Le préfet encadre la création des “Leul”

À l’approche du Septembre mandingue, le préfet de Mbour, Amadou Diop, durcit les conditions d’organisation des activités liées à la circoncision, au séjour initiatique et aux sorties du Kankourang. Les demandes de création de cellules devront désormais être validées par la Collectivité mandingue avant leur transmission à l’autorité administrative.
Le préfet du département de Mbour veut prévenir la prolifération des cellules, communément appelées « Leul », durant le Septembre mandingue. Dans un communiqué daté du 18 août 2026, Amadou Diop a fixé les conditions auxquelles devront se conformer les personnes souhaitant organiser des activités dans le cadre de cette manifestation mystico-culturelle. Les porteurs d’initiatives liées à la circoncision, au séjour initiatique et aux sorties du Kankourang sont invités à se rapprocher préalablement de la Collectivité mandingue de Mbour.
Présentée comme la seule structure habilitée à valider les demandes de création de cellules dans la commune, celle-ci devra apposer son visa sur chaque liste. Le dossier validé, accompagné d’une copie du récépissé de la structure et d’une déclaration signée par au moins trois personnes, devra ensuite être transmis à la préfecture au plus tard le jeudi 27 août 2026. L’autorité administrative prévient que toute demande ne respectant pas cette procédure sera rejetée. « Toute liste déposée sans le visa de la Collectivité mandingue sera irrecevable », précise le préfet.
Ce dispositif vise à limiter la prolifération des « Leul », contre laquelle la Collectivité mandingue de Mbour dit se mobiliser depuis 2016. La multiplication des cellules est considérée par certains acteurs comme un facteur de désacralisation de cette tradition. Le Kankourang, rite initiatique mandingue pratiqué notamment au Sénégal et en Gambie, est inscrit depuis 2008 sur la Liste représentative du patrimoine culturel immatériel de l’humanité de l’Unesco.

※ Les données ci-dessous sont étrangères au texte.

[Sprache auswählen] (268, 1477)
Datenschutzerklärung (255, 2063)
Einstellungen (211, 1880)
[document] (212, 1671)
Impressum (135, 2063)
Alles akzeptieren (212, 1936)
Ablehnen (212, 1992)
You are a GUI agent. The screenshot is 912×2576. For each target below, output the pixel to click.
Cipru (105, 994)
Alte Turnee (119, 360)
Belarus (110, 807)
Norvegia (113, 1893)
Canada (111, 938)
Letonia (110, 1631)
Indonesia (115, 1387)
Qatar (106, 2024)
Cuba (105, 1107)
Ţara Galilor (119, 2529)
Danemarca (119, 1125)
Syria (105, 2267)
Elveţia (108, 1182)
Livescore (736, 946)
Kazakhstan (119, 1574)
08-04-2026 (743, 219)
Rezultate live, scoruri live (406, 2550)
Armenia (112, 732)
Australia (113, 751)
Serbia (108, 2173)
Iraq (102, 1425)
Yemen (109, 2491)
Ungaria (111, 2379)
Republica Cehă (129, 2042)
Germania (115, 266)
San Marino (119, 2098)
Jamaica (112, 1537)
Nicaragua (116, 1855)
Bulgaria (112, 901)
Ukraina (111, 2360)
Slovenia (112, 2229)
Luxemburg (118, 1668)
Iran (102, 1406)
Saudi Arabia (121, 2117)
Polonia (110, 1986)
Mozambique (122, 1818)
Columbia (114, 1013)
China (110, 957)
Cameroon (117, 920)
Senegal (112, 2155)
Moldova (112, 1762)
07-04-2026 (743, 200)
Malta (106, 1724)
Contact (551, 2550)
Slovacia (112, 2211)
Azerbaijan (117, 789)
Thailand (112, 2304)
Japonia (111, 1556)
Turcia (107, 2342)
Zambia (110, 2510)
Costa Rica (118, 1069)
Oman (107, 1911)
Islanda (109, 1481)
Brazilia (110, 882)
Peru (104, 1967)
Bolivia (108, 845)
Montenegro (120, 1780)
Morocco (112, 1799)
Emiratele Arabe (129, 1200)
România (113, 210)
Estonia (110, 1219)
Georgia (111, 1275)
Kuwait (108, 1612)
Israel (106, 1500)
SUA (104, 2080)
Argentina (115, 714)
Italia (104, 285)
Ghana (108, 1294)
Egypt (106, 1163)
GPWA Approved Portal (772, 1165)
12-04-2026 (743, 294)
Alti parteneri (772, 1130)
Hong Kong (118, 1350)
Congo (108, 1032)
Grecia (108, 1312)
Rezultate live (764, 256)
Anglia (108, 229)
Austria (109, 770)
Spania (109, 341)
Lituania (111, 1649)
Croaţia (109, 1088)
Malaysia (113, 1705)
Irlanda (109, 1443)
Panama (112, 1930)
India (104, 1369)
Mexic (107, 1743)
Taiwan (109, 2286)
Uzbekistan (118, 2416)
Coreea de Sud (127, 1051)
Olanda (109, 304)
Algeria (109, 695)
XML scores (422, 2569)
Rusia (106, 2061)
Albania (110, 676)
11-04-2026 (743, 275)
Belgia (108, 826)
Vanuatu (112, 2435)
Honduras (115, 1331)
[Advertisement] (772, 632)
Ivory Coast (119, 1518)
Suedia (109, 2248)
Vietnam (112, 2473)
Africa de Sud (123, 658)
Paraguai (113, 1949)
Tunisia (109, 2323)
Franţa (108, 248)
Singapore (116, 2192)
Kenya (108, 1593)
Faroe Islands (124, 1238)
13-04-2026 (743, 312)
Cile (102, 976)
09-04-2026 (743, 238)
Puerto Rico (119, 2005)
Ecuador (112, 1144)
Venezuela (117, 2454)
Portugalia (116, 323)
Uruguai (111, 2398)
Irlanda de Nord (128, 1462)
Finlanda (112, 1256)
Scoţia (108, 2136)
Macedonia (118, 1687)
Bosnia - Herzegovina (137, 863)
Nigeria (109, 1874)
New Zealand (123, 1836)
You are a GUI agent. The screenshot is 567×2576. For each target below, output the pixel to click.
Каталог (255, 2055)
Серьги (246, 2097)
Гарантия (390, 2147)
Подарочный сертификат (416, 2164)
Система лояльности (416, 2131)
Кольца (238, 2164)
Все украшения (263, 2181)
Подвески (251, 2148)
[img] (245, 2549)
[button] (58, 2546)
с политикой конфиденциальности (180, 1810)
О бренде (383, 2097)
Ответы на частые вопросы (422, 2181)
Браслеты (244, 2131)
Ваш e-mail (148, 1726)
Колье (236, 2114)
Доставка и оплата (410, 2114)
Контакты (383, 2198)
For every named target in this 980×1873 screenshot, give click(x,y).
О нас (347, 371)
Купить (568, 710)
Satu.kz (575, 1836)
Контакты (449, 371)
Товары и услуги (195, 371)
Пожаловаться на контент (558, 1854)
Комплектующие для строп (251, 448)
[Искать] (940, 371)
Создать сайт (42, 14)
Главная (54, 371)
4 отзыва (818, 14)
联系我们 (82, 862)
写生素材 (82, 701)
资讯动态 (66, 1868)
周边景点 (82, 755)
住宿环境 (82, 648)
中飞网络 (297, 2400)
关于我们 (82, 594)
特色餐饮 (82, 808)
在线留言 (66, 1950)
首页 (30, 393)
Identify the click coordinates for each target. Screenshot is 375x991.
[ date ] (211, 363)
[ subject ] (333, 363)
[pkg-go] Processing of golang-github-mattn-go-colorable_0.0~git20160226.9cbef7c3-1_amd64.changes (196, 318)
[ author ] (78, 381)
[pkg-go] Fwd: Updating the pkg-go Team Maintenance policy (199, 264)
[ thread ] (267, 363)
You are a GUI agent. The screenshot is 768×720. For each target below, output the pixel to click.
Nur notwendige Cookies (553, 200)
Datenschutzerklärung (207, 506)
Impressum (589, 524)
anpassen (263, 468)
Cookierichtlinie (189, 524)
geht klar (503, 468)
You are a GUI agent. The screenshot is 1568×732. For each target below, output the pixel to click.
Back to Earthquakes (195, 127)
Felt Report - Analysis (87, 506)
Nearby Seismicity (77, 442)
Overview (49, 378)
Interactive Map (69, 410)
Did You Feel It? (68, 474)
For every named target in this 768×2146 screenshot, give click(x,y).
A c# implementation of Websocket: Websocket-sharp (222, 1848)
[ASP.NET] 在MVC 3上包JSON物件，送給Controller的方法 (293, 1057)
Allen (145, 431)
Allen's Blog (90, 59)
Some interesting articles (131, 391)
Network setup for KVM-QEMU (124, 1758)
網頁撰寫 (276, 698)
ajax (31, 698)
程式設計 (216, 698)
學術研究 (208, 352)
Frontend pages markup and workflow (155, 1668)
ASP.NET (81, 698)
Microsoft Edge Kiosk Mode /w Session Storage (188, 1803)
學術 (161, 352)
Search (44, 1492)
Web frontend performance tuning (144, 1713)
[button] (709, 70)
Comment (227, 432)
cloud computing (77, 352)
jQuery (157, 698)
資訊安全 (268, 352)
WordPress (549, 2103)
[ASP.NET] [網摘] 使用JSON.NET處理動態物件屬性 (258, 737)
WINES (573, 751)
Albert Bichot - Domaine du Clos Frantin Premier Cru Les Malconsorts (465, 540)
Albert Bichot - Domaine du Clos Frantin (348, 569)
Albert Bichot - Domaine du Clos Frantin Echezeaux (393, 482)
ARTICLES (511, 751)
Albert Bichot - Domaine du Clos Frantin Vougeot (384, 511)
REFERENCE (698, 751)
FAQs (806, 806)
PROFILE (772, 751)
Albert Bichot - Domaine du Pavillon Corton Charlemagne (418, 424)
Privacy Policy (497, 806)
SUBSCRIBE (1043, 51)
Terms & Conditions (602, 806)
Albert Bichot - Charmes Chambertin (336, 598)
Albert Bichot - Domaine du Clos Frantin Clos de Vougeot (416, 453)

L’encadrement annoncé par le préfet intervient après une édition 2025 particulièrement agitée. Par un arrêté pris le 29 août 2025, l’autorité administrative avait initialement autorisé quatre entités à organiser des activités. Dès le lendemain, à la veille du démarrage des manifestations, elle avait retiré les autorisations accordées aux cellules Dingol et Doumassou, invoquant la « préservation de l’ordre public ». Malgré cette interdiction, la cellule Doumassou avait effectué une sortie le 31 août dans les zones de Sonatel et de Térou Mballing. L’édition avait également été marquée par des accrochages entre différentes cellules.
Le 20 septembre 2025, Seyni Mané, porteur du masque Kankourang, avait perdu la vie à Ngaparou après une agression dont avaient également été victimes ses accompagnateurs, appelés « Selbés ». À travers les nouvelles formalités imposées, l’autorité administrative cherche ainsi à mieux identifier les organisateurs et à prévenir les rivalités entre cellules. L’efficacité du dispositif se mesurera lors des prochaines sorties du Kankourang, au cours d’un Septembre mandingue dont le déroulement reste étroitement lié aux enjeux de sécurité et de préservation de la tradition.